The old folk tales of the Gotthard mountain region in central Switzerland are filled
with ghosts. Ghosts appeared everywhere and troubled the unfortunate farmers with
storms, avalanches, fires, and sickness. It was believed that the only way to send a
ghost back to where he came from was to force him to reveal his name. Supposedly,
once that name was no longer secret, the ghost would instantly be dispelled.
Deprived of the power to carry on with his evil business, the ghost would disappear
and never come back. None of these old folk tales would tell us about a free-spirited
man or woman who dared to ask why calling ghosts by their names would instantly
dispel them. Believing in the method and its results was enough.
The majority of our civilization does not believe in ghosts anymore, but it
certainly believes in disturbances. These disturbances are not caused by ghosts
but by equally mean-spirited creatures like dictators, terrorists, money launderers,
tax evaders, insiders and other criminals. Similar to the old farmers, it is believed
that finding out the name of these villains will eventually neutralize them. Beneficial
ownership has become a key element of the method to achieve this neutralization.

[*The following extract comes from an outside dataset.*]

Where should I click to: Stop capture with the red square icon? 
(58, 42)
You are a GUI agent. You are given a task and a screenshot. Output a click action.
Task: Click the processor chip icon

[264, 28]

Beneficial ownership is perceived as the sword that cuts through the Gordian
knot that complex multi-party and multi jurisdiction business relationships currently
resemble. The beneficial ownership concept has been welcomed by Swiss
law so eagerly that its current implementation rules prove to be more rigid than their
U.S. equivalent. This aspect alone is an invitation to analyze some fundamental
aspects of beneficial ownership.
At the early stages of this thesis, the intention was to compare the Anglo-
American beneficial ownership concept with civil law, and more specifically the
Swiss law concept of beneficial ownership. However, deeper research revealed an
abundance of source material in the former legal system while the latter was found
to be wallowing in the early stage of development, a stage not unlike that of our folk
tales phenomenon where solutions were simply accepted and not questioned. This
did not prevent the inclusion of Swiss law and various civil law aspects wherever
they would provide sufficient counterbalance.